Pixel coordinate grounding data

● ● ● ● ●

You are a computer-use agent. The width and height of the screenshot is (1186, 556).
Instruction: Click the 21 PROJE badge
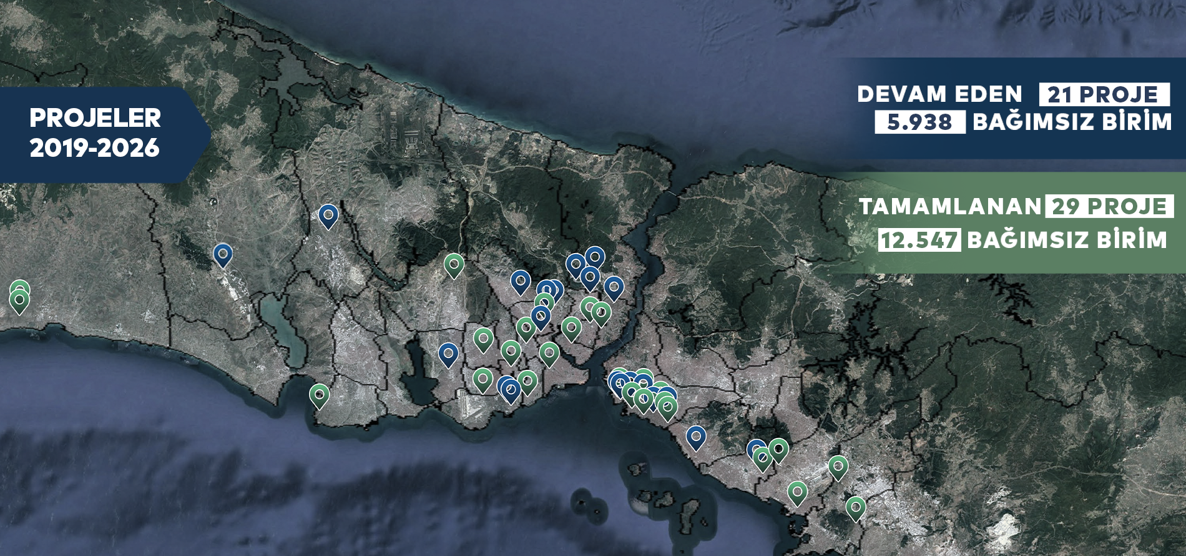[1104, 94]
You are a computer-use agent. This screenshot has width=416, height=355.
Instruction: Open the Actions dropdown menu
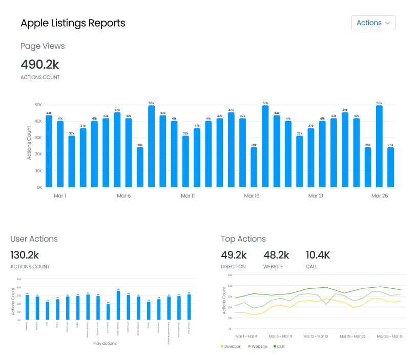pos(373,23)
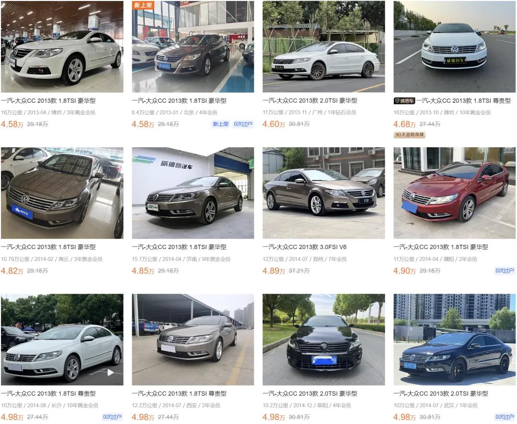
Task: Open the 威德路汽车 showroom car photo
Action: coord(193,193)
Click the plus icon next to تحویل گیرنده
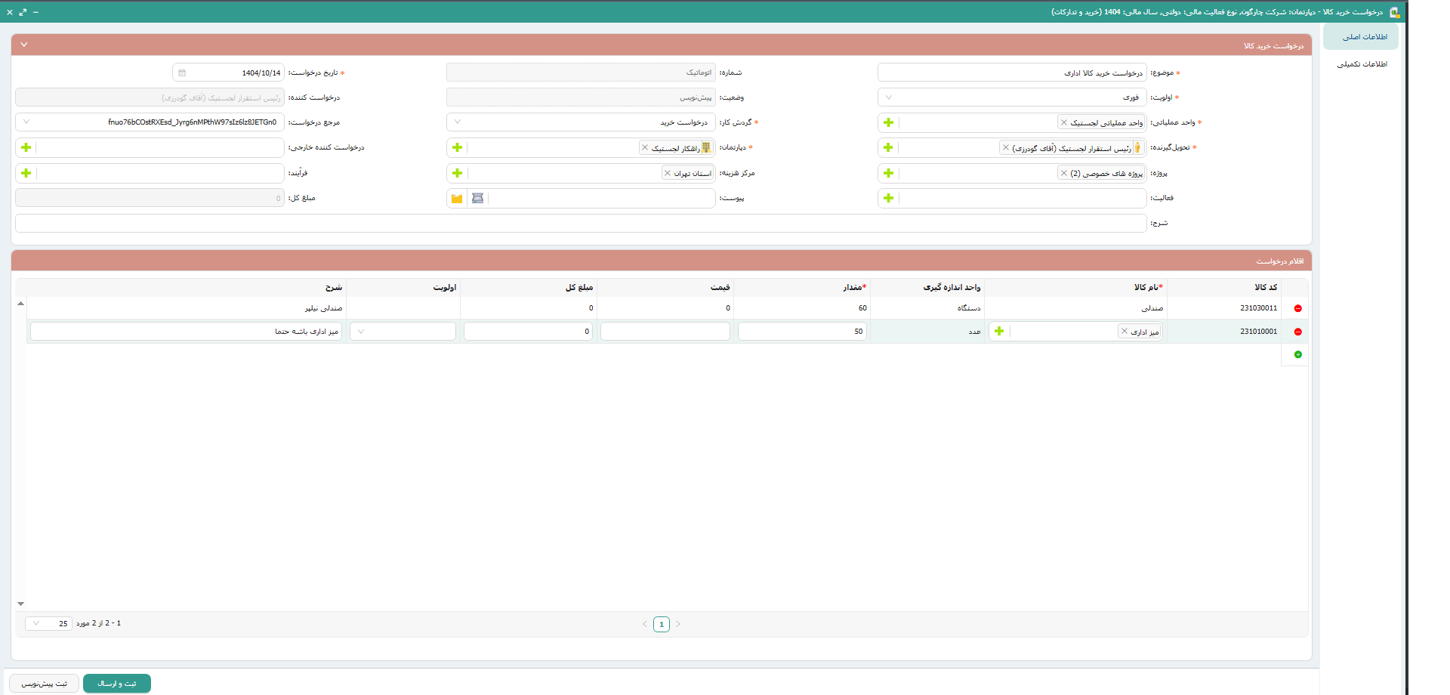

● ● ● ● ●

PROBLEM: Set down each entry above word for word, without its pictures.

RESPONSE BELOW:
You are a computer-use agent. The width and height of the screenshot is (1186, 556).
Instruction: Click the 21 PROJE badge
[1104, 94]
You are a computer-use agent. This screenshot has width=416, height=355.
Instruction: Open the Actions dropdown menu
pos(373,23)
Task: Open the 威德路汽车 showroom car photo
Action: coord(193,193)
Click the plus icon next to تحویل گیرنده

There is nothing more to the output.